[Pixel coordinate grounding data]

[Start of Attachment]

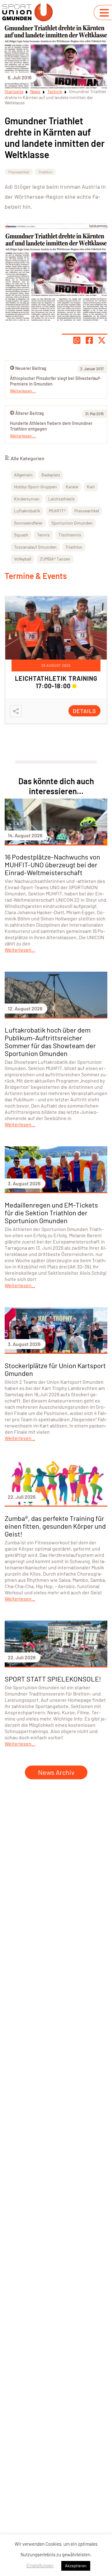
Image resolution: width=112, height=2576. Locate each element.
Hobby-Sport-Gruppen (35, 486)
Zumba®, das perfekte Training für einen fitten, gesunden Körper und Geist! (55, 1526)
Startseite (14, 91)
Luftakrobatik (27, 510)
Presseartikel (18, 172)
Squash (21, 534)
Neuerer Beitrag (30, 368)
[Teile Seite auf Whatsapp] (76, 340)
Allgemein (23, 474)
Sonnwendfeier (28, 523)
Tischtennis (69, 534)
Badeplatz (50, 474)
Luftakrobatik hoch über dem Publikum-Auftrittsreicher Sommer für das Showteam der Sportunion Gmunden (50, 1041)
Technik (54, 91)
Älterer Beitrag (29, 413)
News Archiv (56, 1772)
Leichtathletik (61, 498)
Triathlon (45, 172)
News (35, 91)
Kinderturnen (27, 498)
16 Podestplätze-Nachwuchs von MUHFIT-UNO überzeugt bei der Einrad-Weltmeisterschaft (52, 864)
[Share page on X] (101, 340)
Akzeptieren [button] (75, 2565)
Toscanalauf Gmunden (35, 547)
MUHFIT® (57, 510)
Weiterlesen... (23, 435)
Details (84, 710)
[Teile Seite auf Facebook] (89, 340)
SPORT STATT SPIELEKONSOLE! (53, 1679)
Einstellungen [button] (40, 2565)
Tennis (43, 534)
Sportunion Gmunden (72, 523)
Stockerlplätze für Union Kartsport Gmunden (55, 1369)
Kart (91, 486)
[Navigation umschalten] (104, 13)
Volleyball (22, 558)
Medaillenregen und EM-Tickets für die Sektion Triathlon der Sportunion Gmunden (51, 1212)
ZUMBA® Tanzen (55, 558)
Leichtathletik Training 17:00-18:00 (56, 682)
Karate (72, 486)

[End of Attachment]
[Start of Attachment]

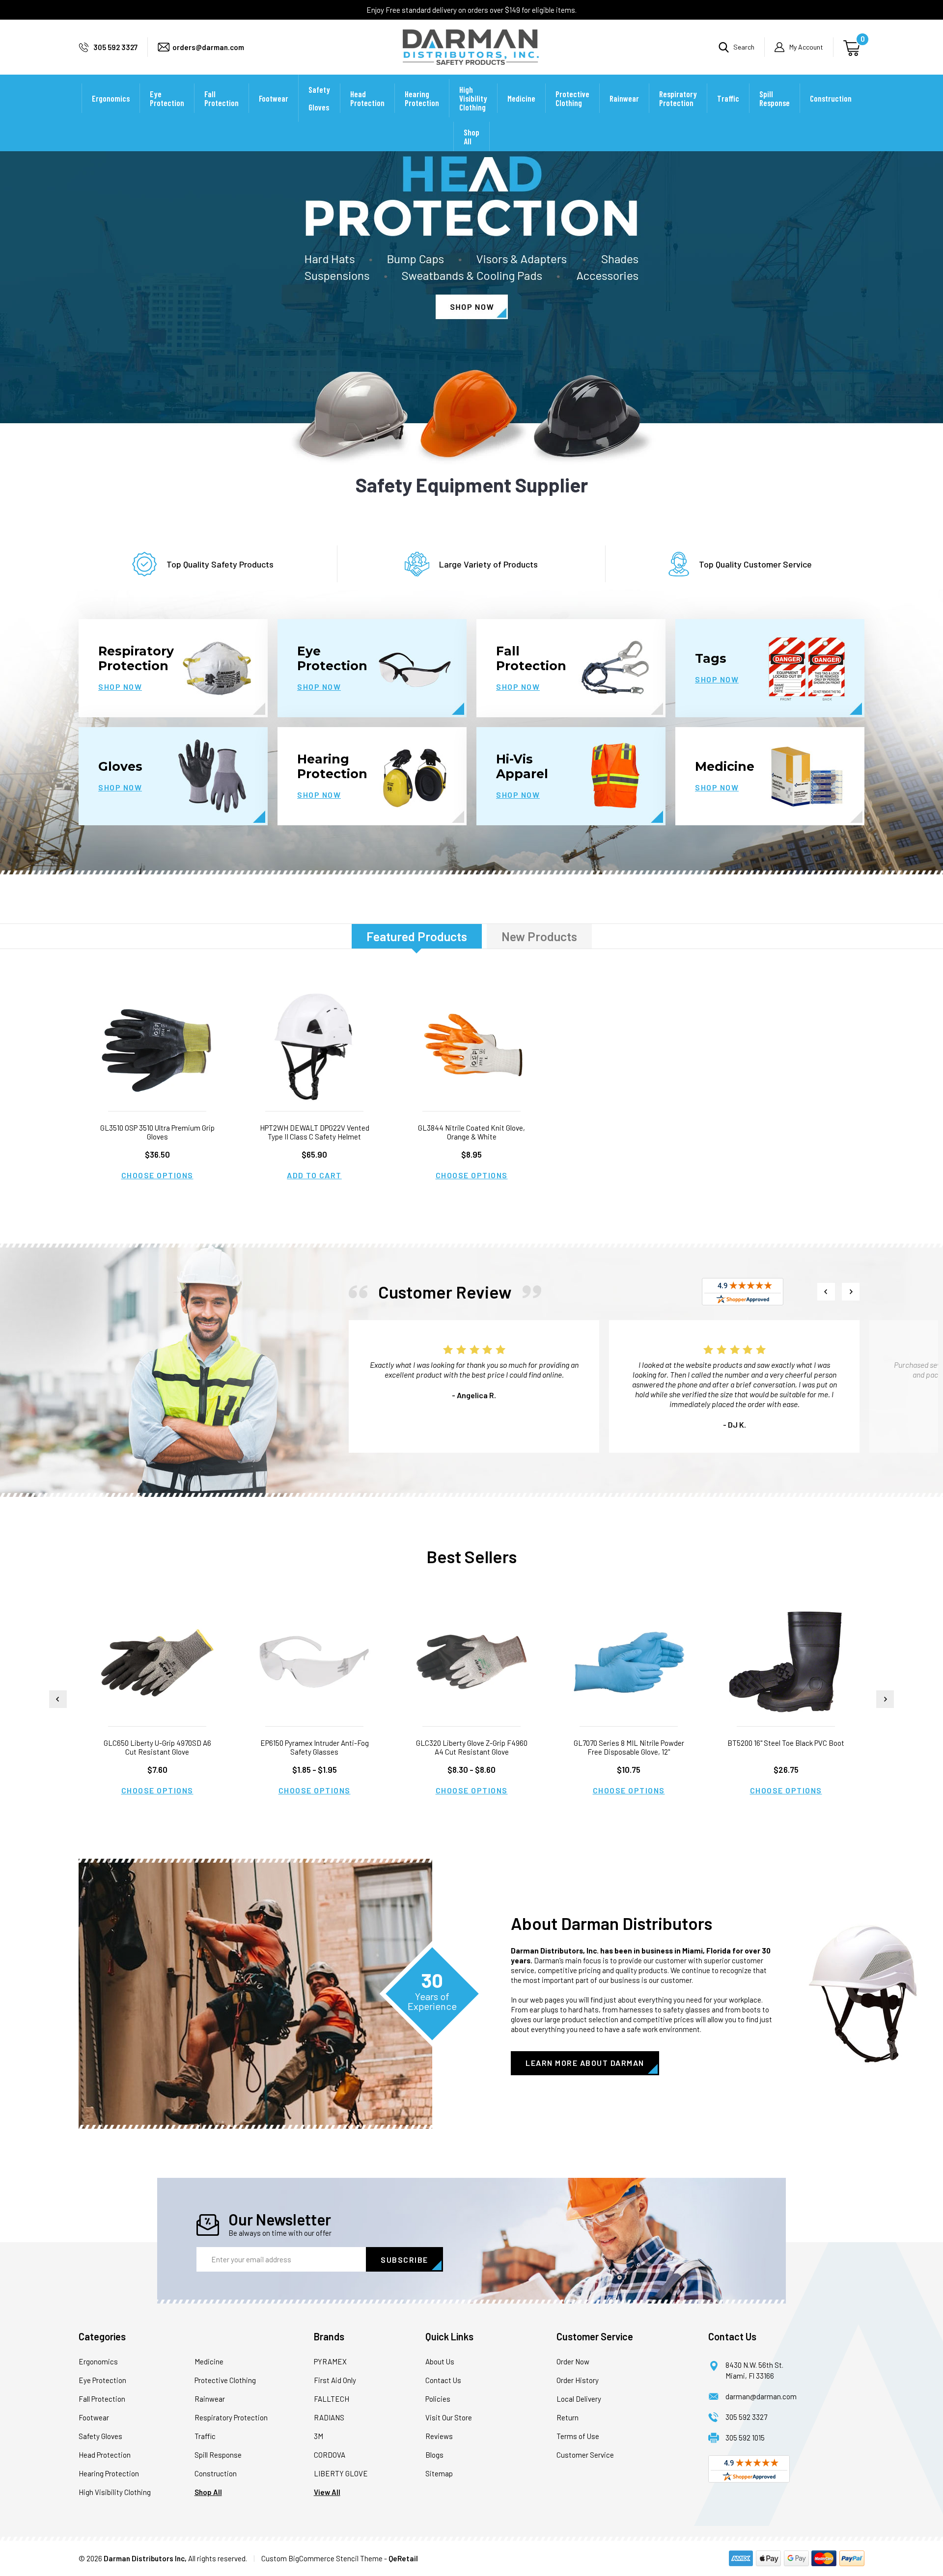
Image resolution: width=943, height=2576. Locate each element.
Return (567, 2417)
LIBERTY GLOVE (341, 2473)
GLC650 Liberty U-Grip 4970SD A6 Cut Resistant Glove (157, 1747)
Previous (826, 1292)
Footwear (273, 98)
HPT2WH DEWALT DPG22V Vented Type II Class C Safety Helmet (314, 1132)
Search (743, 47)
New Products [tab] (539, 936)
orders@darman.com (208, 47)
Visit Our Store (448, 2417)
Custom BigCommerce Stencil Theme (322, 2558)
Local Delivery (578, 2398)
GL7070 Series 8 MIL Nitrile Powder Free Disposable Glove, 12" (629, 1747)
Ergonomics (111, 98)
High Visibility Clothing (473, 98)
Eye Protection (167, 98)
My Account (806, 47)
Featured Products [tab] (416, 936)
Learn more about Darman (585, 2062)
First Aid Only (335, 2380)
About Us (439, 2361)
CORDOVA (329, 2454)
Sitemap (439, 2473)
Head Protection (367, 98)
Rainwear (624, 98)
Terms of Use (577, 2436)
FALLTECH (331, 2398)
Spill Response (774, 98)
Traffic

[End of Attachment]
[Start of Attachment]

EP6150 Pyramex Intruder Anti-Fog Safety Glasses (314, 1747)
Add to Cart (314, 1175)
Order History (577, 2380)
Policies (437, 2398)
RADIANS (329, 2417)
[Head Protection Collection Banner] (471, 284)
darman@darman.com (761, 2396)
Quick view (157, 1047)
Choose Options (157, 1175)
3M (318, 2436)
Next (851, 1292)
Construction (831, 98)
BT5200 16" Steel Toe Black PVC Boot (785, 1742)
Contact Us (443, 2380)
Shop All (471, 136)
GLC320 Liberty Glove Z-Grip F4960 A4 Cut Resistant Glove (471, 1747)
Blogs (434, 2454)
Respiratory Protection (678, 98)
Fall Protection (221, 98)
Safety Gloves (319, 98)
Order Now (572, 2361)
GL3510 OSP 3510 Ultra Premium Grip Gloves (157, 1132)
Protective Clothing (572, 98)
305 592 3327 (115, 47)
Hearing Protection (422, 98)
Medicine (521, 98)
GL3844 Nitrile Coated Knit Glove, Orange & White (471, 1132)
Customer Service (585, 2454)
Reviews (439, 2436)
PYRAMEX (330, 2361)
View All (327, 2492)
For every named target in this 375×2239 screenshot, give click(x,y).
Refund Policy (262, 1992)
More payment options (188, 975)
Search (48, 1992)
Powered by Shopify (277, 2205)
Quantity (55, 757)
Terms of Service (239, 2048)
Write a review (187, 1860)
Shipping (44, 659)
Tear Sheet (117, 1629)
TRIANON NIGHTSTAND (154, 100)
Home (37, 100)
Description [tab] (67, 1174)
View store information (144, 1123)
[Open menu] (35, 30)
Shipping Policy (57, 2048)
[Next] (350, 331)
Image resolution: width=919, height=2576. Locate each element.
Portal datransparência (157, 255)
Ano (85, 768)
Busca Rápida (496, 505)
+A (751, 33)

[End of Attachment]

Starting with the line that holds "Image resolution: width=112, height=2576." and ending with the line that holds "Neuerer Beitrag (30, 368)", retype every line in the data above exactly, and nothing else.

Image resolution: width=112, height=2576. Locate each element.
Hobby-Sport-Gruppen (35, 486)
Zumba®, das perfekte Training für einen fitten, gesunden Körper und Geist! (55, 1526)
Startseite (14, 91)
Luftakrobatik (27, 510)
Presseartikel (18, 172)
Squash (21, 534)
Neuerer Beitrag (30, 368)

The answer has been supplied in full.